Scripture References: 1 Peter 5:5, Psalms 112:1-10, Luke 14:12, Luke 11:38, Matthew 13:1-58, 1 Thessalonians 5:1-11, Matthew 22:1-14, Matthew 22:14

From Series: "Shedding Ancient Light on the Outer Darkness Controversy"

Summary of the 2019 Arizona Conference 1. The theme running all through Matthew is the presentation of the King, His rejection by Israel, and the justice of the coming judgment. 2. All of the parables/teachings we have studied are consistent in the promise of reward to those who believe and warning of eternal judgment to those who reject their King.

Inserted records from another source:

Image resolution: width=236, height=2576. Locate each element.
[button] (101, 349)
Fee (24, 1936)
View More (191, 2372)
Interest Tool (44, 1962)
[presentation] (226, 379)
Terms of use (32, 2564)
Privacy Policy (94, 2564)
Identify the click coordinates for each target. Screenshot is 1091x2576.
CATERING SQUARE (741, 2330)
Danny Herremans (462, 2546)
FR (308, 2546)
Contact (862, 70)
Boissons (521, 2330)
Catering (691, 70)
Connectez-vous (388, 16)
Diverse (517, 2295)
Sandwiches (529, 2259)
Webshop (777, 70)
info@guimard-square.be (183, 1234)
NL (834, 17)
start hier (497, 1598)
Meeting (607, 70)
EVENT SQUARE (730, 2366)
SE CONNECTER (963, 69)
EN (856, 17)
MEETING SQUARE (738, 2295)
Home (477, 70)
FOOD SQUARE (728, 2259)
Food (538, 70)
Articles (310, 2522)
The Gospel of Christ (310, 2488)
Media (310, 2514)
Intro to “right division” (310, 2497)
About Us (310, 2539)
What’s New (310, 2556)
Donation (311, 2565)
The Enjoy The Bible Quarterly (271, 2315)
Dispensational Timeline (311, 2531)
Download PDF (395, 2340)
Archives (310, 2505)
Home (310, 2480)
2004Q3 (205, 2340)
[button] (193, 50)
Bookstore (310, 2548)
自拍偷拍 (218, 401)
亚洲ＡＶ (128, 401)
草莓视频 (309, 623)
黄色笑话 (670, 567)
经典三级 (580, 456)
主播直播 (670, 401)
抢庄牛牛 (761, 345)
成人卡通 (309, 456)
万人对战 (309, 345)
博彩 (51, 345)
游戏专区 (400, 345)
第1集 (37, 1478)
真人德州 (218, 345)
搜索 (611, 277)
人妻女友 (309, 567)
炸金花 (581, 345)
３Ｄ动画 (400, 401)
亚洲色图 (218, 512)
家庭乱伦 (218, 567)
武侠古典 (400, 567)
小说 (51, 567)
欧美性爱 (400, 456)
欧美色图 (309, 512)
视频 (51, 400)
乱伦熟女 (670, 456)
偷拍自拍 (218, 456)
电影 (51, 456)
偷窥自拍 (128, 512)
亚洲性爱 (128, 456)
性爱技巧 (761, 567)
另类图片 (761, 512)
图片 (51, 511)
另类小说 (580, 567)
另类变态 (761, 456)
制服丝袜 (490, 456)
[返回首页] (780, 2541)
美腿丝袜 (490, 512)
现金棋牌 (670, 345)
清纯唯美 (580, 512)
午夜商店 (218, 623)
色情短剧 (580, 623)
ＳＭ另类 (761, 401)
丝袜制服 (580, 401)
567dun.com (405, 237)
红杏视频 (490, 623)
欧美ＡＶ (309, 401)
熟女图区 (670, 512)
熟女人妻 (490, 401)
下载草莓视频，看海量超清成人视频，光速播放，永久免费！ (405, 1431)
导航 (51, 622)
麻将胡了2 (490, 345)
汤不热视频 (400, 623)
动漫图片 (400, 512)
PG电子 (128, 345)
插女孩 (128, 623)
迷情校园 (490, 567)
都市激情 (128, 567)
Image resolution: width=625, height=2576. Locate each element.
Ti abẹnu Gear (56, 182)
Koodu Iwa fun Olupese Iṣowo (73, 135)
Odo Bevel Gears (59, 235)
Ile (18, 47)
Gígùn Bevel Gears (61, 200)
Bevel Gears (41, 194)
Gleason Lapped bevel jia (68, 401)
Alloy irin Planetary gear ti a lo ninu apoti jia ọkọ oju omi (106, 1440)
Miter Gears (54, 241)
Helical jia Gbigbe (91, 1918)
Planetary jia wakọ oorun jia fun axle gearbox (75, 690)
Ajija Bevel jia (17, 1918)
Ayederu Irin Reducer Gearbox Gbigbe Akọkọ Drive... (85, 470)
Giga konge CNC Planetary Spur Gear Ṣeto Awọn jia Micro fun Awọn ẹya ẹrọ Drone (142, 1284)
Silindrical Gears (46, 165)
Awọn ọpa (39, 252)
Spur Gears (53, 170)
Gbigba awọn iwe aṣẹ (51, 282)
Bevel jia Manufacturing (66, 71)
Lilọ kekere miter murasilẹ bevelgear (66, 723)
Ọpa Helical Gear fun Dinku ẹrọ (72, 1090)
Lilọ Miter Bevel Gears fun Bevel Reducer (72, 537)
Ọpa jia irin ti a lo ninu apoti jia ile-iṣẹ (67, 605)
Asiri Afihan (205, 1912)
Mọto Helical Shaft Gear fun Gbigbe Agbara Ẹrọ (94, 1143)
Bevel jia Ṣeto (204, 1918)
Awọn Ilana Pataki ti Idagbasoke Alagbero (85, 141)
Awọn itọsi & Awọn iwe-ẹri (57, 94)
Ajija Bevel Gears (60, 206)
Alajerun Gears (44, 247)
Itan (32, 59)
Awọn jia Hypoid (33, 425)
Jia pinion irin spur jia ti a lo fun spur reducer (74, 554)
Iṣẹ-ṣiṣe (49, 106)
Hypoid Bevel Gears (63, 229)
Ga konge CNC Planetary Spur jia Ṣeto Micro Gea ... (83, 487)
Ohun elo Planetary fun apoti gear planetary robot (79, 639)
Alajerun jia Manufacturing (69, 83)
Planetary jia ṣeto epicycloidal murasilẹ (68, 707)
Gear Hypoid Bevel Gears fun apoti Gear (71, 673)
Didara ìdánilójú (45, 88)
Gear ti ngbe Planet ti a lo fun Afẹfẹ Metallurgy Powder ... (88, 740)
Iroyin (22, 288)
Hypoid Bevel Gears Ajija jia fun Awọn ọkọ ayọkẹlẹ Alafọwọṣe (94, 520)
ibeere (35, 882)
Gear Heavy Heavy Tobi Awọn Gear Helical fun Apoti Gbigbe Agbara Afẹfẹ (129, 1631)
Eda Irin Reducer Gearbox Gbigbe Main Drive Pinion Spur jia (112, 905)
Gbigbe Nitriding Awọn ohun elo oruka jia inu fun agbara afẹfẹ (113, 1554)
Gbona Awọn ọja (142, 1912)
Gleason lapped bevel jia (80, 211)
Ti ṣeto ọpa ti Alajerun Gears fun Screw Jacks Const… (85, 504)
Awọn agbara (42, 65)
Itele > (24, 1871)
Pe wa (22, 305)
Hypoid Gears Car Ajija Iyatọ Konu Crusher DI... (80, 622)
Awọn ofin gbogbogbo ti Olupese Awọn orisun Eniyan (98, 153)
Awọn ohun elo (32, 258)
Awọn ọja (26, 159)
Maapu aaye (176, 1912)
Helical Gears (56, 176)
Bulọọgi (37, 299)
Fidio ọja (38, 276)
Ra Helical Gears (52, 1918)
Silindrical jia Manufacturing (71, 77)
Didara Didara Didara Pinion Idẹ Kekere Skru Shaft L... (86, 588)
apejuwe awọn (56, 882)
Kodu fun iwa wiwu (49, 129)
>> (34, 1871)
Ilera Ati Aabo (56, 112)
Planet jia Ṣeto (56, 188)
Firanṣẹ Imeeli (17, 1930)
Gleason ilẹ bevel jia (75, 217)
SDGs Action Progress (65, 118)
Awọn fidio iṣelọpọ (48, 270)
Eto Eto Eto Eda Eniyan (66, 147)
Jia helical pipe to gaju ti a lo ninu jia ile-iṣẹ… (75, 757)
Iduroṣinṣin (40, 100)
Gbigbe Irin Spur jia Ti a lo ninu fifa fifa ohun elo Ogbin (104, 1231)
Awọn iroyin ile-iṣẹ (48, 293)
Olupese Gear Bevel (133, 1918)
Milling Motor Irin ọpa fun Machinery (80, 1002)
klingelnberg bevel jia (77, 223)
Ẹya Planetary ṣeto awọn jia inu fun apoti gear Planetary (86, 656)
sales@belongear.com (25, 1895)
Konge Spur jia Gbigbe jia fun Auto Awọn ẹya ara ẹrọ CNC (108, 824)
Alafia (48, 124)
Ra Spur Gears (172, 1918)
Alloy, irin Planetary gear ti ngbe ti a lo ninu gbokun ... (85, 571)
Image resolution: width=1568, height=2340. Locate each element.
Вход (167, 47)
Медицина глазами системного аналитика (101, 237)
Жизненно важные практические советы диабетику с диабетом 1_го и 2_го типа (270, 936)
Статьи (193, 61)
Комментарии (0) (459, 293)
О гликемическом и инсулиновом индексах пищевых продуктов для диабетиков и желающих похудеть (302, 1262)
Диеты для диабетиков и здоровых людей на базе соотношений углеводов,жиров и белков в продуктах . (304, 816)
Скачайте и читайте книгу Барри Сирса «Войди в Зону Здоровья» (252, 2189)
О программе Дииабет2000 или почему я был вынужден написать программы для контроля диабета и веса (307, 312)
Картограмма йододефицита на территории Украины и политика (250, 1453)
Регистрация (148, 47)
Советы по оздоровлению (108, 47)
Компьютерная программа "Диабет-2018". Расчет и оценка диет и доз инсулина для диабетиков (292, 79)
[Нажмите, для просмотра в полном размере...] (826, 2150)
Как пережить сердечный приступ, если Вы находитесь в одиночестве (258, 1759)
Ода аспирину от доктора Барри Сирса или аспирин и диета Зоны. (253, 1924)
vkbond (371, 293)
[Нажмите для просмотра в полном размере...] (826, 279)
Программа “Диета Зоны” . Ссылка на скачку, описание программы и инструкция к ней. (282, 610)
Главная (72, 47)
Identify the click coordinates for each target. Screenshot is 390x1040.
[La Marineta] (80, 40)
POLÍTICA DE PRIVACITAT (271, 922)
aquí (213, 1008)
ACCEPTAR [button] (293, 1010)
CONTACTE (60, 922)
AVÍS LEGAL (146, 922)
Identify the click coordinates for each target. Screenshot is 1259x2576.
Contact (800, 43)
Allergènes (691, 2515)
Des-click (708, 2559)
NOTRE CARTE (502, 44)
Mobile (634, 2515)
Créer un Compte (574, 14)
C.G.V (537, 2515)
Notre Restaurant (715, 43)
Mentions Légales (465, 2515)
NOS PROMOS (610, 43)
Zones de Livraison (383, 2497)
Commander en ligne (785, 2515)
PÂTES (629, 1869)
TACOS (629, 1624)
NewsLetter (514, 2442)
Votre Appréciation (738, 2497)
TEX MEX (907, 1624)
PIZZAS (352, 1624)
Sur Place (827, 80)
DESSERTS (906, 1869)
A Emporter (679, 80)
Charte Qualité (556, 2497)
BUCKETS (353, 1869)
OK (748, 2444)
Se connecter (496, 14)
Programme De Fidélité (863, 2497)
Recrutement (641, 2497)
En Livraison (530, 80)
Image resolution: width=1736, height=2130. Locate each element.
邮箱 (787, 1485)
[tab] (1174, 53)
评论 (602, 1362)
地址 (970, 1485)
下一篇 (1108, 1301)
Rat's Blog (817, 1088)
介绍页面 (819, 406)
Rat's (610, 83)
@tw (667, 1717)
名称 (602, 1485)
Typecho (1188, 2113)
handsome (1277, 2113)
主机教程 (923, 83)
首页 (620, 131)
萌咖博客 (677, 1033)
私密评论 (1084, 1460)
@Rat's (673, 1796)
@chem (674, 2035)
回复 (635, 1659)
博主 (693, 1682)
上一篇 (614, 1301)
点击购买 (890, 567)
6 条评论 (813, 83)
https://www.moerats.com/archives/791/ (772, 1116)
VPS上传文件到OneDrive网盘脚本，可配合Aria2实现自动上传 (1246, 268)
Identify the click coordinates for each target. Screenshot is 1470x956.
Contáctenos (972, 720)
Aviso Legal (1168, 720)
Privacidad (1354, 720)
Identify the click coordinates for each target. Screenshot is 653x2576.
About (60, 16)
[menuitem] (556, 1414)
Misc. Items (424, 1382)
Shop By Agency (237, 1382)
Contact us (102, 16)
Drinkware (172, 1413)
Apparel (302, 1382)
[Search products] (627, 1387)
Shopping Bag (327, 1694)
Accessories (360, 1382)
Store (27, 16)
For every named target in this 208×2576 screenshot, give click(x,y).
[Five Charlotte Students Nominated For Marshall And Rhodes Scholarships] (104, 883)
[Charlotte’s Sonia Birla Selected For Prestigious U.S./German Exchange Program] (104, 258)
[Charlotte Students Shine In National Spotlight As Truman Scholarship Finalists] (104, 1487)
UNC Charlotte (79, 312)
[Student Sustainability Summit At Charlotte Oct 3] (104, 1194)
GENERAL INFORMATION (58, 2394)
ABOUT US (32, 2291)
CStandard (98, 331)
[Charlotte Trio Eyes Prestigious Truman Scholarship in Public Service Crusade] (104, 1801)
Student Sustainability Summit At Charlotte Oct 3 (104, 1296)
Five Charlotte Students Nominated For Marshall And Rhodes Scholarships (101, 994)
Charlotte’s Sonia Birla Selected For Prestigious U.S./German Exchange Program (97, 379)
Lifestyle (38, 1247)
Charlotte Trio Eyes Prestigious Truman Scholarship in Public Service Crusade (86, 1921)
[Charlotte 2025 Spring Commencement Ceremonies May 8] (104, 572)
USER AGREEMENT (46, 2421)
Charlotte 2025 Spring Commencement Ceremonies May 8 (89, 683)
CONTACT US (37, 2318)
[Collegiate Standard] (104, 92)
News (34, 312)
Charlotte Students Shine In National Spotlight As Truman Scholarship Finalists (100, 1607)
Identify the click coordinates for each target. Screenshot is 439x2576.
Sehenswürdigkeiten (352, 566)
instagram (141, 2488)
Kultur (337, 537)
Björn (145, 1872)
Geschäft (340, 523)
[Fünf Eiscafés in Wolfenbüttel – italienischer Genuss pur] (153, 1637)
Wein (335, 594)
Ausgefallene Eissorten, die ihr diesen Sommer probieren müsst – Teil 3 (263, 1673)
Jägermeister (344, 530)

In light of this, how significant is the act of Pilate in posting over Jesus’ head the crime for which He was crucified, “This is Jesus the King of the Jews” (Matt. 27:37; Mark 15:26; Luke 23:38; John 19:19)? 3. The term “outer darkness” was well understood by the Jews of Jesus’ time to refer to Gehenna/Hell. 4. Though the Jews assumed a right to enter the kingdom based on their lineage, Jesus makes it abundantly clear that each one “must be born again” by faith in Him. 5. Nowhere in these passages is the focus on the Church, nor are they describing events at the Bema Seat of Christ. 6. Sound biblical interpretation demands that passages be studied in the light of their literal, historical, grammatical, and cultural setting.